Beyond Bouma's window: How to explain global aspects of crowding?
Fig 8
Wilson and Cowan network with end-stopped receptive fields: a. Structure of the network in [39] which we augmented with end-stopped receptive fields. An excitatory and an inhibitory layer of neurons are activated by the stimulus and interact with one another. The output of the excitatory layer is cross-correlated with a vernier template to measure performance. b. Output for the squares category (with psychometric function fitted on the squares category). In accordance with human results, performance is better in the 7 squares than in the 1 square case. c. Output for the irregular category (with psychometric function fitted on the squares category). Performance is marginally better in the 7 irregular1 than in the 1 irregular1 case. d. Output for the stars category (with psychometric function fitted on the squares category). There is no uncrowding for this stimulus. Uncrowding occurs only for specific kinds of stimuli, where element size regularities seem important. Further, performance depends strongly on which data are used for the training set (i.e., for fitting the psychometric function), suggestive of overfitting. e. Model output images.

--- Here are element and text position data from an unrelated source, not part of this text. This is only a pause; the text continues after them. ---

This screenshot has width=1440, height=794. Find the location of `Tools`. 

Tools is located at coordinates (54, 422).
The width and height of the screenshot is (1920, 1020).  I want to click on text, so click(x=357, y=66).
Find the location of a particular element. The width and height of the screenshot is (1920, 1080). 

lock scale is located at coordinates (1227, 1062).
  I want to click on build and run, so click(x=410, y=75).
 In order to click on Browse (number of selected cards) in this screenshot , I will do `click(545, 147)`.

Columns are different stimuli: vernier, 1 square and 7 squares. The first row shows the stimuli, and the three subsequent rows show the model output for the short, medium and long end-stopped receptive fields. The crucial result is that the vernier is better represented in the short and medium populations in the 7 squares than in the 1 square conditions (i.e., uncrowding occurs). As mentioned, uncrowding occurred for very few stimuli categories. In cases that didn’t show uncrowding, the vernier representation deteriorated further when flankers were added (see results on the online repository). Note: the model outputs a cross-correlation quantifying how similar the model output is to the model output in the vernier alone condition (so the higher this cross-correlation, the better the performance). To make comparisons with human thresholds easier, we applied the same linking hypothesis as Hermens et al. [39]: we fitted a psychometric function to link model outputs to behavioural results, as explained in the main text.